Founder Alex has a pet raccoon by the name of Jane. When you see the two together, you would definitely say that they were friends. Other people have pet birds, reptiles, and a large array of mammals, and when those pets have been cared for and loved on it is easy to see a connection. It all just had to start by getting over the fear of the stranger and sharing vulnerability.
The time has come to now push the boundaries a bit further as to what can be befriended by any human. Hopefully we can all agree that humans are capable of becoming friends with each other, lots of people can believe in pets being friends, and I’m hoping that at least some of you can buy in on the possibility of wild animals (such as bears or raccoons) being capable of becoming friends with humans. I could go on for a while of the evidences I have witnessed of wildlife being capable of friendship, or at least a recognition of humans as neither danger or food and a willingness to be befriended. If you would like to hear more on those stories and theories, leave a comment below, and if there’s enough positive feedback, I’ll give it a whirl.
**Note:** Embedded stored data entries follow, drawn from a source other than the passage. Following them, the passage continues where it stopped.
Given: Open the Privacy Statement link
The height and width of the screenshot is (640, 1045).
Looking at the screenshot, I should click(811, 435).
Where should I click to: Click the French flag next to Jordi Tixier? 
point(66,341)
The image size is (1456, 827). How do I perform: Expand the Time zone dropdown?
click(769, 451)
For now I want to turn our attention to a different possible friend though—the wild and untamed world.
Most city dwellers don’t get many opportunities to connect with the natural world, even the parks within cities are rarely untamed and wild. Because of this, the natural world becomes a stranger. I’ve met people, and even have good friends, who seem to be afraid of every aspect of the natural world. Each twig snap is an approaching predator, the dirt is some means of carrying disease, and all the foliage will kill you if consumed and just make you irritated if you happen to brush against it. All of these suppositions are false.
If a person is worried about animals (including arachnids and insects), I can personally attest to the fact that they would prefer just to sniff you and understand you than to eat you. When it comes to worrying about disease and death from bacteria or plants, well that is way off base as well. Much of the bacteria found in the soil in nature is actually beneficial to humans. Not only do those microbes help balance our own system, they can even help alleviate depression. This is in direct contrast to the vast amounts of harmful bacteria present in cities and work places. As far as plants go, yes, a lot of them can make you itchy and leave scratches on your body, but if you are foraging then the probability of you dying from eating the wrong plant is dramatically less than one’s chance of dying each time he/she gets in a car.
The truth is: the natural world is more beneficial to the human than the city is. So why are so many people unwilling to take that first step when approaching any stranger and delay the fear in favor of embracing the possibility of a new friend?
I know it sounds ridiculous, but my friendship with the Rocky Mountains is one of my few explanations for why I get excited every time I see them again after having been away for a while. My friendship with the desert seems to be the reason why I feel fine hiking in 100-115℉ heat, but I can’t handle sitting inside a room when it gets up over 80℉. One thing about the natural world is that it is a potential friend that requires us to come to it. I can promise that it wants to get to know you though. That is the only way I can explain how depression, stress, and any other emotional/mental pain can just melt away whenever I go for a hike. The fact that the natural world is my friend seems to be the only explanation as to why I can be on the most uncomfortable ground and still get the best sleep of my life every time I go camping.